Collection entries:
• • • • •

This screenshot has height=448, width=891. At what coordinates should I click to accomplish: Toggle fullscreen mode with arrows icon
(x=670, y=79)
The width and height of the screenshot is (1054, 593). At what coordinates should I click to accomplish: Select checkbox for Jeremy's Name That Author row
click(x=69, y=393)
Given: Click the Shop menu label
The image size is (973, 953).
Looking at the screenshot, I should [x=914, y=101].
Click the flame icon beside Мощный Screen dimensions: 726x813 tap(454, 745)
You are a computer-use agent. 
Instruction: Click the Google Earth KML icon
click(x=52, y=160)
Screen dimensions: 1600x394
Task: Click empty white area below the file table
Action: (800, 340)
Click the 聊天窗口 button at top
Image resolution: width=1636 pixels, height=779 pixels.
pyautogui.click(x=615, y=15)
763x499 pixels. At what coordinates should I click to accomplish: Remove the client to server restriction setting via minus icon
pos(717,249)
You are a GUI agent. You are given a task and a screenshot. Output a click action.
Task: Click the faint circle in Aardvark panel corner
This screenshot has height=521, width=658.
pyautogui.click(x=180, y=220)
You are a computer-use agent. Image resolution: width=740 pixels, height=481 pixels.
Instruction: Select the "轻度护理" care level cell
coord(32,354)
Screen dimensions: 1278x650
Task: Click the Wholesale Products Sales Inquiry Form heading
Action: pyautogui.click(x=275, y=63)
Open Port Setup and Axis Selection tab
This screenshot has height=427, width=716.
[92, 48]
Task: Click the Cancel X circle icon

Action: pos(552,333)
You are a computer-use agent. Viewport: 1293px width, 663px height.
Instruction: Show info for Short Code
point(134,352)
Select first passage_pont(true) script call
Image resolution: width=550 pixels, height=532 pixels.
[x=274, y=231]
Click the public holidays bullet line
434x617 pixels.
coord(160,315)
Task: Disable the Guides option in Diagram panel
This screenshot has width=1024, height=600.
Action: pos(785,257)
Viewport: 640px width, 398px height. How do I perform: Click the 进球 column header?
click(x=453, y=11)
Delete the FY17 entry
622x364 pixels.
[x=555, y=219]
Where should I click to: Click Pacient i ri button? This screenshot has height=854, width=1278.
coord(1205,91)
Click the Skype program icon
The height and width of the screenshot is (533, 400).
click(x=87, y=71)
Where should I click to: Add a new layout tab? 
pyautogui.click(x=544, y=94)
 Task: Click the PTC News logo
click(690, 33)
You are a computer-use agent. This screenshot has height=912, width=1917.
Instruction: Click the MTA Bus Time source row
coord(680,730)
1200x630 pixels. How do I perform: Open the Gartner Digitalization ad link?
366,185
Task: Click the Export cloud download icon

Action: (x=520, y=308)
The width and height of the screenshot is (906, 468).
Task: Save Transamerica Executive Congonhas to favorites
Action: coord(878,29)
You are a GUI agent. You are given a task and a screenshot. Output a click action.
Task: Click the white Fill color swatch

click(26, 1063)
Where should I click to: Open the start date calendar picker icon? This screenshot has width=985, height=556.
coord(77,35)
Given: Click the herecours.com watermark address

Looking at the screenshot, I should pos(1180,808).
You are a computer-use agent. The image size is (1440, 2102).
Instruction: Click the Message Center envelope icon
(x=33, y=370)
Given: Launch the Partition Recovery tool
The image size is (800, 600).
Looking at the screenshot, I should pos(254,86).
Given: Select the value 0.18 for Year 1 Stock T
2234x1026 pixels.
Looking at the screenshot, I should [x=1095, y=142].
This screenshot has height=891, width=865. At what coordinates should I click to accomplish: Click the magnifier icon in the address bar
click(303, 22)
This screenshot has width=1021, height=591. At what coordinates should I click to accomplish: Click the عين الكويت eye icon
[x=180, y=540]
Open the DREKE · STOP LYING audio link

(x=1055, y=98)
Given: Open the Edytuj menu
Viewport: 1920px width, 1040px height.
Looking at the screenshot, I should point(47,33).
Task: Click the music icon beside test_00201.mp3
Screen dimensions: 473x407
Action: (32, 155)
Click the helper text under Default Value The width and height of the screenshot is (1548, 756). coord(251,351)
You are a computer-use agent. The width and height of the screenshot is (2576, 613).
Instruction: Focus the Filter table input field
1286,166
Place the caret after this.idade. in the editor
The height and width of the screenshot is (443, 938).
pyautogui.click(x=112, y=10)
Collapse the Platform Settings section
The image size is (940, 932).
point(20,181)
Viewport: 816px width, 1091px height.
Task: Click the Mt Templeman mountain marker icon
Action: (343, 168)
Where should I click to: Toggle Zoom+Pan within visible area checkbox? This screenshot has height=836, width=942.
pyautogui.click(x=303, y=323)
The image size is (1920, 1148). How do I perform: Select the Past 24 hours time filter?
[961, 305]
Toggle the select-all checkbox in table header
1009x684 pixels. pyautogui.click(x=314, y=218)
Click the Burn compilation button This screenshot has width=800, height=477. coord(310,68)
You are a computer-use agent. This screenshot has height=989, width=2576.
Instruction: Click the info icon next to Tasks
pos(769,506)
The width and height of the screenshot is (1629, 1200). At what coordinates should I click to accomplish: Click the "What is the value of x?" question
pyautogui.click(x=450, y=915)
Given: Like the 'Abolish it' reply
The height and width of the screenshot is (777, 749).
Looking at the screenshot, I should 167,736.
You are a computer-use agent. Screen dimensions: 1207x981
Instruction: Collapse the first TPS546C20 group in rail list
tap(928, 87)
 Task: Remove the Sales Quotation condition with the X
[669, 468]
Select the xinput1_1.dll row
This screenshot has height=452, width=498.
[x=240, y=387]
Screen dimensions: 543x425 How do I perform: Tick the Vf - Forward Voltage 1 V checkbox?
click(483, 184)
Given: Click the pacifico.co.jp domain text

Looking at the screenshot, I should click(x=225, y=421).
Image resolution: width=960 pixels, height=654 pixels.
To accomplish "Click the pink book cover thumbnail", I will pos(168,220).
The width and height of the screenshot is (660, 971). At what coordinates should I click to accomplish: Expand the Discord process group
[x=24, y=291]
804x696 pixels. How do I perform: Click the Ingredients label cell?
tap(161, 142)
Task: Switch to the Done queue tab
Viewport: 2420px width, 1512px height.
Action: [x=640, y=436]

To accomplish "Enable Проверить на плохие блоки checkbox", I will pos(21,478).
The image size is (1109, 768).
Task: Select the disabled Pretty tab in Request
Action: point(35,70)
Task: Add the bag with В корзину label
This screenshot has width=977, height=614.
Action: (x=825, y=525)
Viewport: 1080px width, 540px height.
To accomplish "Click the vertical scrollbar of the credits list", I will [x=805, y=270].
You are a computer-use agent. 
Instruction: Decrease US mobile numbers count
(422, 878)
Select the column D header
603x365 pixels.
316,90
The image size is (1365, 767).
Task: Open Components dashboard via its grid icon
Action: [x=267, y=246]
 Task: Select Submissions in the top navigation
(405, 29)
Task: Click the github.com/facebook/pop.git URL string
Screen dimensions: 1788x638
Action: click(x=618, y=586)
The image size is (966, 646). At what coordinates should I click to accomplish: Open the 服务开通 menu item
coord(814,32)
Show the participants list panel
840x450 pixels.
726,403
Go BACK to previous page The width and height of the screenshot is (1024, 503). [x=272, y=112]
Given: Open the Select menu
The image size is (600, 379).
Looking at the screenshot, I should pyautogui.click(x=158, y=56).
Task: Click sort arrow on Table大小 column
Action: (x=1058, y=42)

• • • • •

What is expected - Each of the records is to be written out again exactly.

Task result -
This screenshot has height=448, width=891. At what coordinates should I click to accomplish: Toggle fullscreen mode with arrows icon
(x=670, y=79)
The width and height of the screenshot is (1054, 593). At what coordinates should I click to accomplish: Select checkbox for Jeremy's Name That Author row
click(x=69, y=393)
Given: Click the Shop menu label
The image size is (973, 953).
Looking at the screenshot, I should [x=914, y=101].
Click the flame icon beside Мощный Screen dimensions: 726x813 tap(454, 745)
You are a computer-use agent. 
Instruction: Click the Google Earth KML icon
click(x=52, y=160)
Screen dimensions: 1600x394
Task: Click empty white area below the file table
Action: (800, 340)
Click the 聊天窗口 button at top
Image resolution: width=1636 pixels, height=779 pixels.
pyautogui.click(x=615, y=15)
763x499 pixels. At what coordinates should I click to accomplish: Remove the client to server restriction setting via minus icon
pos(717,249)
You are a GUI agent. You are given a task and a screenshot. Output a click action.
Task: Click the faint circle in Aardvark panel corner
This screenshot has height=521, width=658.
pyautogui.click(x=180, y=220)
You are a computer-use agent. Image resolution: width=740 pixels, height=481 pixels.
Instruction: Select the "轻度护理" care level cell
coord(32,354)
Screen dimensions: 1278x650
Task: Click the Wholesale Products Sales Inquiry Form heading
Action: pyautogui.click(x=275, y=63)
Open Port Setup and Axis Selection tab
This screenshot has height=427, width=716.
[92, 48]
Task: Click the Cancel X circle icon

Action: pos(552,333)
You are a computer-use agent. Viewport: 1293px width, 663px height.
Instruction: Show info for Short Code
point(134,352)
Select first passage_pont(true) script call
Image resolution: width=550 pixels, height=532 pixels.
[x=274, y=231]
Click the public holidays bullet line
434x617 pixels.
coord(160,315)
Task: Disable the Guides option in Diagram panel
This screenshot has width=1024, height=600.
Action: pos(785,257)
Viewport: 640px width, 398px height. How do I perform: Click the 进球 column header?
click(x=453, y=11)
Delete the FY17 entry
622x364 pixels.
[x=555, y=219]
Where should I click to: Click Pacient i ri button? This screenshot has height=854, width=1278.
coord(1205,91)
Click the Skype program icon
The height and width of the screenshot is (533, 400).
click(x=87, y=71)
Where should I click to: Add a new layout tab? 
pyautogui.click(x=544, y=94)
 Task: Click the PTC News logo
click(690, 33)
You are a computer-use agent. This screenshot has height=912, width=1917.
Instruction: Click the MTA Bus Time source row
coord(680,730)
1200x630 pixels. How do I perform: Open the Gartner Digitalization ad link?
366,185
Task: Click the Export cloud download icon

Action: (x=520, y=308)
The width and height of the screenshot is (906, 468).
Task: Save Transamerica Executive Congonhas to favorites
Action: coord(878,29)
You are a GUI agent. You are given a task and a screenshot. Output a click action.
Task: Click the white Fill color swatch

click(26, 1063)
Where should I click to: Open the start date calendar picker icon? This screenshot has width=985, height=556.
coord(77,35)
Given: Click the herecours.com watermark address

Looking at the screenshot, I should pos(1180,808).
You are a computer-use agent. The image size is (1440, 2102).
Instruction: Click the Message Center envelope icon
(x=33, y=370)
Given: Launch the Partition Recovery tool
The image size is (800, 600).
Looking at the screenshot, I should pos(254,86).
Given: Select the value 0.18 for Year 1 Stock T
2234x1026 pixels.
Looking at the screenshot, I should [x=1095, y=142].
This screenshot has height=891, width=865. At what coordinates should I click to accomplish: Click the magnifier icon in the address bar
click(303, 22)
This screenshot has width=1021, height=591. At what coordinates should I click to accomplish: Click the عين الكويت eye icon
[x=180, y=540]
Open the DREKE · STOP LYING audio link

(x=1055, y=98)
Given: Open the Edytuj menu
Viewport: 1920px width, 1040px height.
Looking at the screenshot, I should point(47,33).
Task: Click the music icon beside test_00201.mp3
Screen dimensions: 473x407
Action: (32, 155)
Click the helper text under Default Value The width and height of the screenshot is (1548, 756). coord(251,351)
You are a computer-use agent. The width and height of the screenshot is (2576, 613).
Instruction: Focus the Filter table input field
1286,166
Place the caret after this.idade. in the editor
The height and width of the screenshot is (443, 938).
pyautogui.click(x=112, y=10)
Collapse the Platform Settings section
The image size is (940, 932).
point(20,181)
Viewport: 816px width, 1091px height.
Task: Click the Mt Templeman mountain marker icon
Action: (343, 168)
Where should I click to: Toggle Zoom+Pan within visible area checkbox? This screenshot has height=836, width=942.
pyautogui.click(x=303, y=323)
The image size is (1920, 1148). How do I perform: Select the Past 24 hours time filter?
[961, 305]
Toggle the select-all checkbox in table header
1009x684 pixels. pyautogui.click(x=314, y=218)
Click the Burn compilation button This screenshot has width=800, height=477. coord(310,68)
You are a computer-use agent. This screenshot has height=989, width=2576.
Instruction: Click the info icon next to Tasks
pos(769,506)
The width and height of the screenshot is (1629, 1200). At what coordinates should I click to accomplish: Click the "What is the value of x?" question
pyautogui.click(x=450, y=915)
Given: Like the 'Abolish it' reply
The height and width of the screenshot is (777, 749).
Looking at the screenshot, I should 167,736.
You are a computer-use agent. Screen dimensions: 1207x981
Instruction: Collapse the first TPS546C20 group in rail list
tap(928, 87)
 Task: Remove the Sales Quotation condition with the X
[669, 468]
Select the xinput1_1.dll row
This screenshot has height=452, width=498.
[x=240, y=387]
Screen dimensions: 543x425 How do I perform: Tick the Vf - Forward Voltage 1 V checkbox?
click(483, 184)
Given: Click the pacifico.co.jp domain text

Looking at the screenshot, I should click(x=225, y=421).
Image resolution: width=960 pixels, height=654 pixels.
To accomplish "Click the pink book cover thumbnail", I will pos(168,220).
The width and height of the screenshot is (660, 971). At what coordinates should I click to accomplish: Expand the Discord process group
[x=24, y=291]
804x696 pixels. How do I perform: Click the Ingredients label cell?
tap(161, 142)
Task: Switch to the Done queue tab
Viewport: 2420px width, 1512px height.
Action: [x=640, y=436]

To accomplish "Enable Проверить на плохие блоки checkbox", I will pos(21,478).
The image size is (1109, 768).
Task: Select the disabled Pretty tab in Request
Action: point(35,70)
Task: Add the bag with В корзину label
This screenshot has width=977, height=614.
Action: (x=825, y=525)
Viewport: 1080px width, 540px height.
To accomplish "Click the vertical scrollbar of the credits list", I will [x=805, y=270].
You are a computer-use agent. 
Instruction: Decrease US mobile numbers count
(422, 878)
Select the column D header
603x365 pixels.
316,90
The image size is (1365, 767).
Task: Open Components dashboard via its grid icon
Action: [x=267, y=246]
 Task: Select Submissions in the top navigation
(405, 29)
Task: Click the github.com/facebook/pop.git URL string
Screen dimensions: 1788x638
Action: click(x=618, y=586)
The image size is (966, 646). At what coordinates should I click to accomplish: Open the 服务开通 menu item
coord(814,32)
Show the participants list panel
840x450 pixels.
726,403
Go BACK to previous page The width and height of the screenshot is (1024, 503). [x=272, y=112]
Given: Open the Select menu
The image size is (600, 379).
Looking at the screenshot, I should pyautogui.click(x=158, y=56).
Task: Click sort arrow on Table大小 column
Action: (x=1058, y=42)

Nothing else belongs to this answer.